Caliber-ABRA deal: CEO talks merger; financier says $2.75B was available
By onAnnouncements | Business Practices | Market Trends
Caliber Collision CEO Steve Grimshaw on Friday described the thinking behind the monumental Caliber-ABRA merger and what the marketplace could expect going forward.
His comments to the International Bodyshop Industry Symposium came a day after Penfund revealed it and other investors provided at least $2.75 billion in potential capital which could be tapped to pay for the merger.
Though the new company will be called Caliber Collision and led by Grimshaw, ABRA parent company Hellman & Friedman actually bought Caliber from Leonard Green Partners and OMERS Private Equity. Caliber’s old owners will still keep minority shares in the new company.
“Finally, one of the rumors about the MSOs merging came true,” Grimshaw joked Friday.
The merger
He noted that in most industries, two of the largest competitors merging often means the industry is slowing down or has little growth opportunity. Merging to produce synergy is one of the plays you’ve got left to eke out more value, he said.
Such a scenario had “nothing to do with this merger whatsoever,” Grimshaw said.
Internal discussions prior to the merger noted ABRA was a great company that led in many client metrics, and Caliber had been a success as well, according to Grimshaw. (Caliber had averaged adding more than 100 locations a year for five years, and it posted company-record metrics across the board in 2016 — and then set new records in 2017 and 2018, he said.)

══════════

Set tasks:
A – According to the Caliber-ABRA merger article, which company actually bought Caliber?
B – Please translate this sentence from the Caliber-ABRA merger article into Spanish: "Merging to produce synergy is one of the plays you’ve got left to eke out more value, he said."

Available data:
══════════

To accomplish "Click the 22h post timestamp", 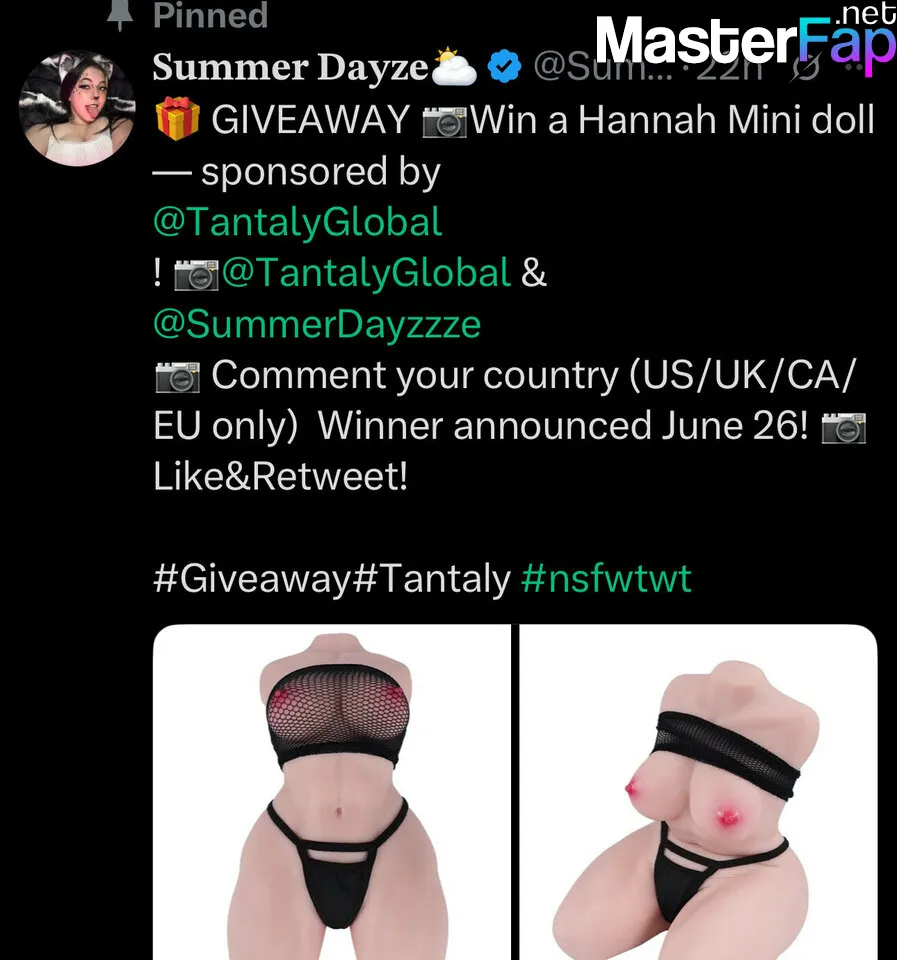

══════════

List of solutions:
A – Hellman & Friedman, ABRA's parent company, bought Caliber.

B – Fusionarse para generar sinergias es una de las jugadas que te quedan para sacar un poco más de valor, dijo.